Wales is not attracting high quality inward investment due to "appalling" skill levels and a poor education system, an academic has told MPs.

John Ball told the Welsh Affairs Select Committee a key plank of the assembly government's economic strategy was "cloud cuckoo land".

German manufacturers have also argued Wales is failing to sell its exports.

The assembly government said part of its new economic policy was aimed at strengthening exports.

Wales once attracted up to a fifth of inward investment into the UK.

But that share has fallen dramatically and is unlikely to recover soon, according to evidence presented to the select committee on Welsh affairs.

Dr Ball, an economics lecturer of Swansea University, said the skills were not there for inward investors. Something serious, he said, had to be done about education.

He accused the assembly government of prioritising industries in decline.

He said to talk of attracting financial services and research and development jobs was "cloud cuckoo land" because of poor levels of education in Wales.

Earlier, Dr Bernd Atenshtaed, of German Industry UK, spoke to BBC Wales as MPs launch an inquiry into inward investment.

He said the assembly government needed to do more to promote Welsh exports abroad rather than look for external investors.

The assembly government said part of its new economic policy was aimed at strengthening exports.

Germany is the third largest outside investor in Wales, employing 7,148 people on 46 sites.

According to figures released in October Welsh exports fell in value by £1.6bn last year.

'Changed rapidly'

German Industry UK represents German manufacturers in the UK, including energy companies Npower and E-on.

Dr Atenshtaed, its chief executive, said Wales should not only be looking for more inward investment from Germany, but also to export Welsh goods.

He told BBC Wales the assembly government was too pre-occupied with reorganisation rather than delivering results.

According to the Welsh Affairs Select Committee during the late 1980s and much of the 1990s, Wales was successful in attracting inward investment, with the nation regularly gaining around 15% of the inward investment and associated jobs coming to the UK.

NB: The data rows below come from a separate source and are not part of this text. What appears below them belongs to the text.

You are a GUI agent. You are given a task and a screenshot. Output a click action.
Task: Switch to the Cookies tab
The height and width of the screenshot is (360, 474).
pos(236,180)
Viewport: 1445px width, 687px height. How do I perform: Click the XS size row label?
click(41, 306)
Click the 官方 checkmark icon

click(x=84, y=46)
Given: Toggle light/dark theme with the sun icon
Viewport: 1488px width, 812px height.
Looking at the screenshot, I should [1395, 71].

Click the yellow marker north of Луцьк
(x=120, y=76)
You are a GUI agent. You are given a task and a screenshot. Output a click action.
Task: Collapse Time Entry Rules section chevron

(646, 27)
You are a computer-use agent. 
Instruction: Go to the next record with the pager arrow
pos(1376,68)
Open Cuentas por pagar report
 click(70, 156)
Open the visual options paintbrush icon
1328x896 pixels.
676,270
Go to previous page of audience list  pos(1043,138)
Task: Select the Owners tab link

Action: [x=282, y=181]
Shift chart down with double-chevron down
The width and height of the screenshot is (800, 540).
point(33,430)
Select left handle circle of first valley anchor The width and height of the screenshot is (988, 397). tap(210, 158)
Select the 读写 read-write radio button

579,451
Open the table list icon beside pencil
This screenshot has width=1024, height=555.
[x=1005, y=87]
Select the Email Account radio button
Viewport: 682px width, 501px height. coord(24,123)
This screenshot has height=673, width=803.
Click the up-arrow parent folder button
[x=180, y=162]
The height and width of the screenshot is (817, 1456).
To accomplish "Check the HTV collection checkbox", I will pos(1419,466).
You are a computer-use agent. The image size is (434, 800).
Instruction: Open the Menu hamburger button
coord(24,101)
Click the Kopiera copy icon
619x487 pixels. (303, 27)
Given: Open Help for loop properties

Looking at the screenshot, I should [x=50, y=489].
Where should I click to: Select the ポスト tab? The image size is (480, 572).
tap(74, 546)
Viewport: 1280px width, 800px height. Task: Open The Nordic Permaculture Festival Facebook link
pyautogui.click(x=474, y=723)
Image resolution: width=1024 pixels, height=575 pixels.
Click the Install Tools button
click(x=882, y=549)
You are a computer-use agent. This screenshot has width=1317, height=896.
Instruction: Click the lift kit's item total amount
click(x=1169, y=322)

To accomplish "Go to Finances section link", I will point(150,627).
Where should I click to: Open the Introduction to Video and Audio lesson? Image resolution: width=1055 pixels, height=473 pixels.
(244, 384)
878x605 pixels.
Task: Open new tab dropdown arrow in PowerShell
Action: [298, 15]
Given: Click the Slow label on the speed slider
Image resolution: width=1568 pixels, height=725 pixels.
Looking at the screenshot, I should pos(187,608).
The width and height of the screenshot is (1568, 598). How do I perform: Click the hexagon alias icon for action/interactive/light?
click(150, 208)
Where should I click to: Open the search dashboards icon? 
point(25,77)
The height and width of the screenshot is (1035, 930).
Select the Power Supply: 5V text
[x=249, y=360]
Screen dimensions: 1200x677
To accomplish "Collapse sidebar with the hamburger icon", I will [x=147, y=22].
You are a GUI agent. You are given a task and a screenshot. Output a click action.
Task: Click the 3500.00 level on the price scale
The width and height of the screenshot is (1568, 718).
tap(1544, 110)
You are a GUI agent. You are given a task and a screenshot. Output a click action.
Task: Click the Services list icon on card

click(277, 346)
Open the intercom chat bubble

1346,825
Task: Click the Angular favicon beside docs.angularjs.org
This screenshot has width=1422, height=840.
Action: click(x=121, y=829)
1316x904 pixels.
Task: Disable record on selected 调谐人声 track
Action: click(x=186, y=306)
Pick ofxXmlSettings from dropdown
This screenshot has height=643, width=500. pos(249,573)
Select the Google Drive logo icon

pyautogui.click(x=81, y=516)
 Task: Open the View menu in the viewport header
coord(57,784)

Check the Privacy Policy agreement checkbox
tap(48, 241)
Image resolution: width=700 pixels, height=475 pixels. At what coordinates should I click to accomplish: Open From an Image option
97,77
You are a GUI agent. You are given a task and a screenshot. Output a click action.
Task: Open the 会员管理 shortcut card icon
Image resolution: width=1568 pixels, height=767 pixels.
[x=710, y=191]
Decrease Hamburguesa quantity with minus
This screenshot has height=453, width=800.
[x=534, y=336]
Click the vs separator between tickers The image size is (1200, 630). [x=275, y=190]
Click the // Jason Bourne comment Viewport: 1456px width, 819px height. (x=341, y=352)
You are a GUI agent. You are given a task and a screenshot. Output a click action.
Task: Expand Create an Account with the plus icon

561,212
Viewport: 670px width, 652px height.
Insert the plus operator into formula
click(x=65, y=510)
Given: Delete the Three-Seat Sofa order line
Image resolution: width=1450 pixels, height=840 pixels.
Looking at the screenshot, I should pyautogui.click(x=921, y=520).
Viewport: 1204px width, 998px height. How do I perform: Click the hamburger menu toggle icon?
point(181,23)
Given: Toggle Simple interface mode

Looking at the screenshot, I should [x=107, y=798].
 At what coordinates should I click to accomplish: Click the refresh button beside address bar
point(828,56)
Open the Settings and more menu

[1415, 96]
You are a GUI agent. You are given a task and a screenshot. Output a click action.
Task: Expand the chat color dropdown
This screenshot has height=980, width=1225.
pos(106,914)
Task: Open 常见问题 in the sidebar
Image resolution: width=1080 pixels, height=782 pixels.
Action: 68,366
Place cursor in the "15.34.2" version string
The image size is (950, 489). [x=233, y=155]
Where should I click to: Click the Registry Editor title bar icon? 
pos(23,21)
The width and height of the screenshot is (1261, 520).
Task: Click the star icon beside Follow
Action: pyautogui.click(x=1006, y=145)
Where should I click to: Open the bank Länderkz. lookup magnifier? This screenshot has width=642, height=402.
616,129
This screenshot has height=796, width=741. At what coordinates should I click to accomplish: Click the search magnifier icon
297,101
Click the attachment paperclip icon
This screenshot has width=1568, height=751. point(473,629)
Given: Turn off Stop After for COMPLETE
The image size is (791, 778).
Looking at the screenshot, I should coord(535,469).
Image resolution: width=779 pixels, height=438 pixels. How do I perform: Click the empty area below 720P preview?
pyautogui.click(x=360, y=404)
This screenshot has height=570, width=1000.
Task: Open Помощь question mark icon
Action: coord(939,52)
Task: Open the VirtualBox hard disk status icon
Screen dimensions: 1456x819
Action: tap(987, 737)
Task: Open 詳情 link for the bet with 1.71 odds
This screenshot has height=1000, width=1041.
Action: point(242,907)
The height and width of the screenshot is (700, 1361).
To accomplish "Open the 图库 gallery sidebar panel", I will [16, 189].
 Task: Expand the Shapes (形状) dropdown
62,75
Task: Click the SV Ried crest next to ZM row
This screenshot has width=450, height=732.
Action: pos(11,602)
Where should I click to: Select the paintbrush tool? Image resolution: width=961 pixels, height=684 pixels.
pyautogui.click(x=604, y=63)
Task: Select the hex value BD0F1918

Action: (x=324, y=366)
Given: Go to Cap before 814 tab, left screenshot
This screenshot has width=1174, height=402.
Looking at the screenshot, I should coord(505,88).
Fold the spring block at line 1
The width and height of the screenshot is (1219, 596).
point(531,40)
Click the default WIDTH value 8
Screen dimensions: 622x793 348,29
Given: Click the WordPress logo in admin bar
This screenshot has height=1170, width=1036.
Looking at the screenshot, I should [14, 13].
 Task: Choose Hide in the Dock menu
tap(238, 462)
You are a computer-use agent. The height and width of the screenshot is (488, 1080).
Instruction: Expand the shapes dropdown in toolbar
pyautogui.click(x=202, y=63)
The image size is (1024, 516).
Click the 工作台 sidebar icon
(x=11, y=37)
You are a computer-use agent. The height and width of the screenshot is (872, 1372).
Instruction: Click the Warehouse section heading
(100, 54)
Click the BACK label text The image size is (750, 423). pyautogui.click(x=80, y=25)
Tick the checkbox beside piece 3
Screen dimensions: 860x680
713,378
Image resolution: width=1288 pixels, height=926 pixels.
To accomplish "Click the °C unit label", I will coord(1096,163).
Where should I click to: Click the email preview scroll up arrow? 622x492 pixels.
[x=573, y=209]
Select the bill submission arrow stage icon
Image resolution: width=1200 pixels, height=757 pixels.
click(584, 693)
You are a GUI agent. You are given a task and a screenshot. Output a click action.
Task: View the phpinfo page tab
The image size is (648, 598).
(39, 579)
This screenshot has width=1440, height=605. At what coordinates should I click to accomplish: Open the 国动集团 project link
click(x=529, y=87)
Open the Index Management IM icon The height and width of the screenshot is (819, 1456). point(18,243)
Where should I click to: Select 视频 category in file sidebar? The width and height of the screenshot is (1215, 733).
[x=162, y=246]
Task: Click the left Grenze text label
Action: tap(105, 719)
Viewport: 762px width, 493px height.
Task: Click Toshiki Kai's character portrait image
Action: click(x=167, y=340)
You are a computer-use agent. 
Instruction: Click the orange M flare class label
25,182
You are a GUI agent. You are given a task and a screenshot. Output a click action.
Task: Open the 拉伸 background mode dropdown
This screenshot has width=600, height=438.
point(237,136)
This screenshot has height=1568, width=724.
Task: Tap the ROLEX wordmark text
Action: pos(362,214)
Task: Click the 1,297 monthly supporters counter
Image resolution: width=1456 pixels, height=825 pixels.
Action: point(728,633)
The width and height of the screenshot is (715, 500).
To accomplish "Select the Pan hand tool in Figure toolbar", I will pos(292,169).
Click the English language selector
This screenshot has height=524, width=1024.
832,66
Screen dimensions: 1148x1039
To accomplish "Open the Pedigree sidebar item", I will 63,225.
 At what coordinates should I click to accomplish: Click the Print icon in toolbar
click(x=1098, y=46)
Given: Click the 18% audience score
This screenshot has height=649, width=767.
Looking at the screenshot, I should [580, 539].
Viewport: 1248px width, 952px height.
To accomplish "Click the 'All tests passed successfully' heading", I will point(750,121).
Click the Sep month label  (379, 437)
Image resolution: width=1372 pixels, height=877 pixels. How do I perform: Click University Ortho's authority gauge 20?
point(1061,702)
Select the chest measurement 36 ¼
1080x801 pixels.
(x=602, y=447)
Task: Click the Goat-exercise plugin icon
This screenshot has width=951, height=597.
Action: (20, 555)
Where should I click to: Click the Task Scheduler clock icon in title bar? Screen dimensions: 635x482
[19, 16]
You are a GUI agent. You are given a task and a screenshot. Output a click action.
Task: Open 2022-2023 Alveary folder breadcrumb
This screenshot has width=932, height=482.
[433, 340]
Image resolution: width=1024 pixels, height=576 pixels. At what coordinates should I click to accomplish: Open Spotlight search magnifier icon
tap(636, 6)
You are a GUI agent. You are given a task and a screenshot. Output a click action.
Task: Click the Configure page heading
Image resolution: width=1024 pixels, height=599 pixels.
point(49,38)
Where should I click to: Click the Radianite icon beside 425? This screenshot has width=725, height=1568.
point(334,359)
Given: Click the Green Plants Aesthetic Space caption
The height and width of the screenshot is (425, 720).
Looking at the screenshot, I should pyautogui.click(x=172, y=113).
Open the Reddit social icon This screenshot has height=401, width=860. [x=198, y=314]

"However, in recent years, the environment for attracting investment has changed rapidly, and Wales has lost large portions of its foreign manufacturing employment and output," it said.

It said Wales had attracted 4.7% of all inward investment in the UK during the past 10 years.

An assembly government spokesperson said: "Wales, like the rest of Europe, has recently been through a challenging economic period.

"However, we have implemented a new economic policy to create a strong and vibrant economy in Wales.

"This includes developing and supporting business in Wales, identifying export opportunities and attracting high quality investment from overseas."

Meanwhile, in a speech in London to promote Wales on Monday evening Deputy First Minister Ieuan Wyn Jones ‬‪said he was looking to see if ministers could intervene to stimulate greater supply of commercial finance.

"Our one aim is to ensure that viable Welsh businesses are able to secure the finance they need," he said.